As it happens, I’ve been through this precise situation myself, probably a decade or so ago; back then it wasn’t possible to change the image in a post after it was posted, all you could do is delete it and just deleting it wasn’t sufficient to notify people it wasn’t accurate. I created a new corrected image and linked it in the description of the old, with edited text making clear that the original image was inaccurate and should not be used. Back then that was about the best you could do; the tools have since evolved.

As a source of information, If performative ass-covering while still trying to reap the benefits of your error is your first instinct, it’s probably time to take a hard look in the mirror and ask yourself honestly what you’re really trying to do.

As an activist or activist organization it’s vital to keep your priorities straight and not do things like this, because every time you do you’re validating criticism from “the other side” that call you “fake news” or accuse you of “lying” or “misinformation” or “propaganda,” and not without solid merit to their argument. Journalism currently has a similar problem; sensationalism “puts asses in seats” but it’s not often accurate.

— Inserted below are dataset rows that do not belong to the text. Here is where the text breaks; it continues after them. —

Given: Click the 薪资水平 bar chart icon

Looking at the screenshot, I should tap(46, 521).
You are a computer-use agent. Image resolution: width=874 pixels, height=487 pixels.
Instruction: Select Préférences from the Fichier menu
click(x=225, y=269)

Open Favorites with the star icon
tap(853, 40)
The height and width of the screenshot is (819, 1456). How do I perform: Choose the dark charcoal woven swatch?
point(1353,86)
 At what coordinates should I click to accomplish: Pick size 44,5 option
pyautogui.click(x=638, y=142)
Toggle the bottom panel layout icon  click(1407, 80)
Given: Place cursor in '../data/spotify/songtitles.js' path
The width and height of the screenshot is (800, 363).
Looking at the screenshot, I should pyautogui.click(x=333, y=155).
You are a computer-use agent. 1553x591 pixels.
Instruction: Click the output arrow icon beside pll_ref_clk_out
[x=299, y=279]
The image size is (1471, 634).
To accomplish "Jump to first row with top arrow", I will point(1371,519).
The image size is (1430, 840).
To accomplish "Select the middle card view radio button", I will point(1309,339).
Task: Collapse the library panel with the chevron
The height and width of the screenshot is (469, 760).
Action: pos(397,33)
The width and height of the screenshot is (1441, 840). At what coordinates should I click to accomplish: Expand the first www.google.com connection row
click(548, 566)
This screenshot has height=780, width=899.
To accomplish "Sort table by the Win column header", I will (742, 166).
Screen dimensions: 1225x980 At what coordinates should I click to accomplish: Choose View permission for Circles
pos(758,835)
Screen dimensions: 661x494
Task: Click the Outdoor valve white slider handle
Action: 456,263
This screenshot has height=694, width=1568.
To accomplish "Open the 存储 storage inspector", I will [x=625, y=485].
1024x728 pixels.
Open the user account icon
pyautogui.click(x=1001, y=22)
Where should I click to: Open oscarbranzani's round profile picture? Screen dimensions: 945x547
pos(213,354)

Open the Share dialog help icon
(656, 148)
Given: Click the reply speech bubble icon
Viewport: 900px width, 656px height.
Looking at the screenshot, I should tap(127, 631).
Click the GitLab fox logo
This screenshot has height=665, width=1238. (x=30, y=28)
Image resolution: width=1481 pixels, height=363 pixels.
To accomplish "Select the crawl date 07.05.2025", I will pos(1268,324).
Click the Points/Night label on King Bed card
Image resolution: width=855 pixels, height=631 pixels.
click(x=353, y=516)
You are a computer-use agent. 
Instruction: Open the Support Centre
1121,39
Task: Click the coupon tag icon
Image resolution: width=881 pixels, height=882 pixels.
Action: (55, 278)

As a consumer of information it’s always imperative to make sure you’ve checked your facts – not just when something’s asserted that you don’t agree with anyway, but *even more so* when you do.

Understanding bias is a core component of information literacy, which is a critical life skill for the modern day and beyond. That very much begins with understanding our own biases, because those are the ones that are going to most often be used against us. This is something I’ve been teaching for a very long time, and is now one of the core concepts underpinning CUSTODE. Our vulnerability to being easily manipulated by mass media has far outpaced the growth of our ability to see through the malicious application of persuasive communication, and until we fix that none of the challenges we currently face will ever truly be resolved.